Пластиковая форточка слегка щелкнула, но распахнулась, и на меня пролилась ночная колючая прохлада.
Закутав малышку сильнее в курточку и уложив поудобней в слинг, я встала на подоконник и прыгнула.
Прямо в чужие руки.
Глава 6. Кунай
Я дотащил тюфяка почти до оврага, как услышал звук подъезжающих машин. Трех… Нет, четырех. Уже совсем скоро они будут здесь.
— Ингот, мать твою, — процедил я и бросил бесчувственного мужика там, где стоял.
Теперь плевать, выживет ли, найдут ли — всё изменилось. Теперь у нас не осталось времени. Я кинулся обратно к дому. Пригибаясь к земле, зорко осматривался в поисках соглядатаев, которых псы Ингота могли послать вперёд. Излюбленный метод охоты босса пытались перенять и его шавки.
Но Куная им не перехитрить. Я зашёл за дом, собираясь проникнуть внутрь через окно, как оно распахнулось и мне навстречу вылезла Тэкэра. Рухнула в объятия и, встретившись со мной взглядом, застыла будто бездыханная. Глаза огромные, рот приоткрыт…
Я приник к нему жадными губами и легонько прикусил её язычок. Чёрт, не было времени на это, но я не смог устоять. Сладкая, невыносимо желанная, до одури сексуальная. Моя Тэкэра.
Она дёрнулась, замычала что-то, захныкал ребёнок, и я зарычал. Блять, забыл об обузе.
Поставил женщину на ноги и, нажав ей на плечи, заставил пригнуться. Подхватив с земли сумку, повёл в сторону, где оставил машину.

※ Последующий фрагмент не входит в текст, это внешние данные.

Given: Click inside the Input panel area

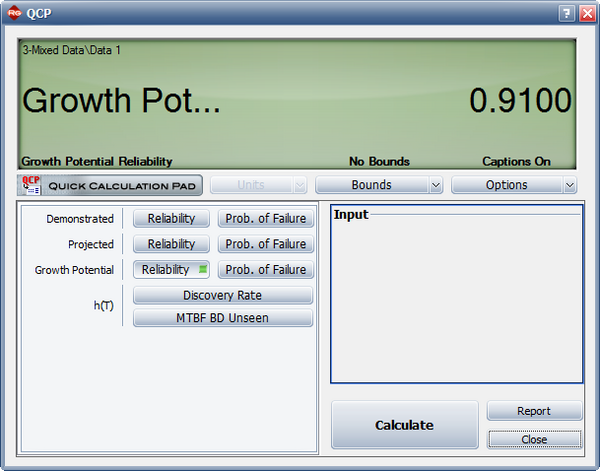Looking at the screenshot, I should point(456,300).
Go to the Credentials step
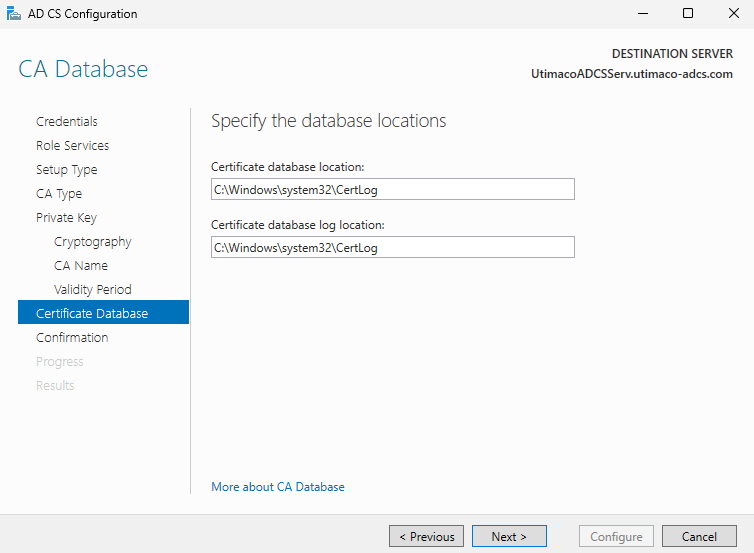The width and height of the screenshot is (754, 553). coord(67,122)
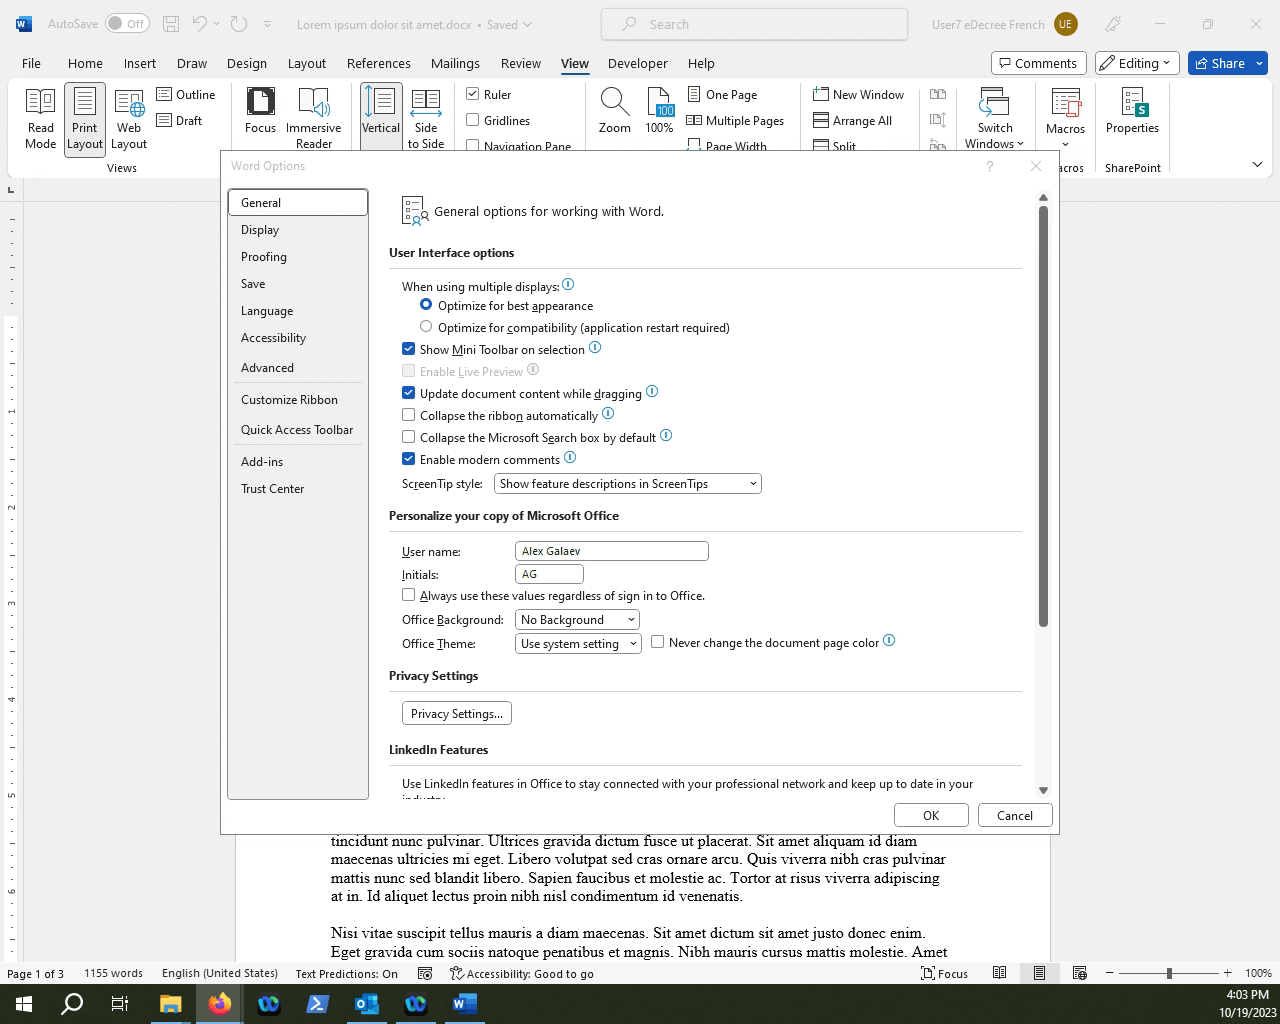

— Нельзя уезжать сейчас, — глянул на дом, не теша себя иллюзиями. Люди Ингота уже внутри. — Шакалы услышат звук мотора и будут преследовать до тех пор, пока у нас бензин не кончится. И тогда…
Со стороны дома раздался пронзительный женский визг, грянул выстрел. Всё стихло.
Я посмотрел во влажную синь глаз и поперхнулся от дикого страха во взгляде Тэкэры. Дрожащей рукой она прижимала к груди голову ребёнка, прикушенные губы побелели, по подбородку потекла тёмная дорожка крови.
Не удержался, слизнул, ощутив во рту солоновато-металлический привкус её страха. Хрипло приказал:
— В машину!
Она замешкалась, будто ноги не слушались, покачнулась, а взгляд метнулся в сторону дома. Я нетерпеливо сцепил руки на плечах женщины и практически засунул в салон.
Придавил взглядом:
— Если попытаешься сбежать, я тебя… накажу. Ясно?
Она испуганно вскинула голову и, глянув синими озёрами наполненных слезами глаз, кивнула. Я аккуратно, почти беззвучно, прикрыл дверцу и быстро осмотрелся.
Убивать тварей нельзя, Ингот сразу поймёт, с помощью чьих рук к ним пришла смерть. Увы, мой стиль редкость в этой стране. Уникальный почерк, которым можно бравировать на обычных заказах, но вот в среде своих не скрыться.
Но я попытаюсь. Кунай не только режет.
Прокравшись к дому, внимательно осмотрел его. Старый, покосившийся, протёкшие трубы и осевший фундамент. Трухлявые деревья, которые никто и не думал спилить, окружали это убожество. Идеальное убежище. Снова вера в то, что женщина, которую я нашёл — моя Тэкэра, окрепла.